#### Required work:
Copy every line of the records below that holds the word "will".

Records contained in a dataset
━━━━━━
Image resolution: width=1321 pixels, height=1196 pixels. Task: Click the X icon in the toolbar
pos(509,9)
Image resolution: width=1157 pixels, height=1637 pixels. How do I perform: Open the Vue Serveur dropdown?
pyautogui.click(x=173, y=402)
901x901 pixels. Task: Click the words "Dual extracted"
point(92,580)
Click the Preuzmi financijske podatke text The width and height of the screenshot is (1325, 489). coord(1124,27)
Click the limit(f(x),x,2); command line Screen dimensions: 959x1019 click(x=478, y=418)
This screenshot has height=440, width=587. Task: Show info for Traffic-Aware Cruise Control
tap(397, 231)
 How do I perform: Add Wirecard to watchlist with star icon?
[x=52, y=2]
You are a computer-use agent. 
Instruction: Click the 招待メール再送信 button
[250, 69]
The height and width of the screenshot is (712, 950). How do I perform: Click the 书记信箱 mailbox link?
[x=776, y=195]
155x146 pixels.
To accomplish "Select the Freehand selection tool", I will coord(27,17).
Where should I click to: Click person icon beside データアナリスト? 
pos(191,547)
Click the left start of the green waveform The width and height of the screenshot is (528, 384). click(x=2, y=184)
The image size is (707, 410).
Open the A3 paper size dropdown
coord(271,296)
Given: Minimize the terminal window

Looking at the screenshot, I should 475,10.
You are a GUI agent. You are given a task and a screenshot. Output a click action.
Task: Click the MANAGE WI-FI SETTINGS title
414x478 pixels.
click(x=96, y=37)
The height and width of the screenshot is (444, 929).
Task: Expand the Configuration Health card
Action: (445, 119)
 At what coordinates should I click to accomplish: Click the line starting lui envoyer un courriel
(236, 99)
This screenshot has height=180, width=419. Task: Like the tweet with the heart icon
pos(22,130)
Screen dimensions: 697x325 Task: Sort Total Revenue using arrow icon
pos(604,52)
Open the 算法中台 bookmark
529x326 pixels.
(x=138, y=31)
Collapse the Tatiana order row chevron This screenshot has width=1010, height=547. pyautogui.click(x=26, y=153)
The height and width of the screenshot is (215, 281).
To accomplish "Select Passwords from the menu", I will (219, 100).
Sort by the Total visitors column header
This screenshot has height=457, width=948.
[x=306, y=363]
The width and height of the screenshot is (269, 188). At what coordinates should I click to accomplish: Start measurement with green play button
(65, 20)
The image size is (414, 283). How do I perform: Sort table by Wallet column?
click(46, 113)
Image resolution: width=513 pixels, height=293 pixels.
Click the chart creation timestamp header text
━━━━━━
#### Output of the task:
To accomplish "Select the Freehand selection tool", I will coord(27,17).
To accomplish "Select Passwords from the menu", I will (219, 100).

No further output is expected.